What you need to do: Please report how many lines in the data below contain the string "sidebar", giving only that number.

+++ Material provided

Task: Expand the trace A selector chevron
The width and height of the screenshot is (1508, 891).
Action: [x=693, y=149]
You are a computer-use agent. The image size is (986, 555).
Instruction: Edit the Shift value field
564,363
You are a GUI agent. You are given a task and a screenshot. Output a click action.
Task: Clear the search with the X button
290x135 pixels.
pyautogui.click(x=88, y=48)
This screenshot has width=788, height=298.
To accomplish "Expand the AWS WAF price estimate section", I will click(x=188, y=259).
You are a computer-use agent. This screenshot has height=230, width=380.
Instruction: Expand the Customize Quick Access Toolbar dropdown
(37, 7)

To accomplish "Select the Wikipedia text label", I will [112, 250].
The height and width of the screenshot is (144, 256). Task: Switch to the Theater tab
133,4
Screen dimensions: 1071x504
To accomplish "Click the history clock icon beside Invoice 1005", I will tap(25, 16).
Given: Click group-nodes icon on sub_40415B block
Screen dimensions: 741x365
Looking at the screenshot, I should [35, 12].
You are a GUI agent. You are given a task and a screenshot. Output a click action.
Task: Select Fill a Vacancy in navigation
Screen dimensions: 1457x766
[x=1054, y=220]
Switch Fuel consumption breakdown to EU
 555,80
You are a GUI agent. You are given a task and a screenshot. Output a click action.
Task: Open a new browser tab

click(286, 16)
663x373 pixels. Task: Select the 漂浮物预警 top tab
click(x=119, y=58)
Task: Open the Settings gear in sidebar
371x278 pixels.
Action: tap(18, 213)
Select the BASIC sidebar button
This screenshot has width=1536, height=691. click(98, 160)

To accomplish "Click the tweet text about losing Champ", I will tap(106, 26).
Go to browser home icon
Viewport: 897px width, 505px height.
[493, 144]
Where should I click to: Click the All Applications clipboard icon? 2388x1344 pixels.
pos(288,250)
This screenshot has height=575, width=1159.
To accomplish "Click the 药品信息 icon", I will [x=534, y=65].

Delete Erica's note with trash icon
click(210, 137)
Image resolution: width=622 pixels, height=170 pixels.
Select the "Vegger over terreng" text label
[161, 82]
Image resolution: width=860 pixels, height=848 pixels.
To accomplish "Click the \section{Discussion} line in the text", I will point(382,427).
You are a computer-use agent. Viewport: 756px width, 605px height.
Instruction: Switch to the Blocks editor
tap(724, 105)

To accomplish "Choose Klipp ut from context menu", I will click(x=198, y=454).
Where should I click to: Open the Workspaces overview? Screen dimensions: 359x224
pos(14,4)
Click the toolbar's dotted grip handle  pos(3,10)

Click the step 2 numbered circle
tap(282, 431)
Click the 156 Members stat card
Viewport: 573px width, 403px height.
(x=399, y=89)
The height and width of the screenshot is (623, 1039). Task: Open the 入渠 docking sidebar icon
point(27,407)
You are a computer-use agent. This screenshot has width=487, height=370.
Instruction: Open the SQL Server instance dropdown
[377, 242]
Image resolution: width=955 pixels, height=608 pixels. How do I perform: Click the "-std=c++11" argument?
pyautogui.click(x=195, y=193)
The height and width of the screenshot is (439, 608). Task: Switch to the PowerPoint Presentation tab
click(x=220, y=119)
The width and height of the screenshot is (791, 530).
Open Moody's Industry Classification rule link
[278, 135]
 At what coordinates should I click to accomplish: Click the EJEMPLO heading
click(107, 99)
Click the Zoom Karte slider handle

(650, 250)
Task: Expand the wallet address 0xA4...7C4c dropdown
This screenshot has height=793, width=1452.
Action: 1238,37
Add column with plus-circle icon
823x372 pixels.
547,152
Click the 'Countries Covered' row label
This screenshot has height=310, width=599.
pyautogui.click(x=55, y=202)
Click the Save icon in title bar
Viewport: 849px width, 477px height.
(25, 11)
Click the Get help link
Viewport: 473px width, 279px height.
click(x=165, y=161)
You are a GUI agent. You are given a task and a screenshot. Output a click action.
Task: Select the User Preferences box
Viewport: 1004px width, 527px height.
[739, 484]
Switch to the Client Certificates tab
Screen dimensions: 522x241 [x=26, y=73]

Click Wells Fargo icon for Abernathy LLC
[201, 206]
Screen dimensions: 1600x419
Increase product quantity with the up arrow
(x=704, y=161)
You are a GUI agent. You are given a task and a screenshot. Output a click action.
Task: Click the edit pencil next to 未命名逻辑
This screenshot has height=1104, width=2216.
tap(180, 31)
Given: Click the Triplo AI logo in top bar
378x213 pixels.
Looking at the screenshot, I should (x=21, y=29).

++++++

The solution: 3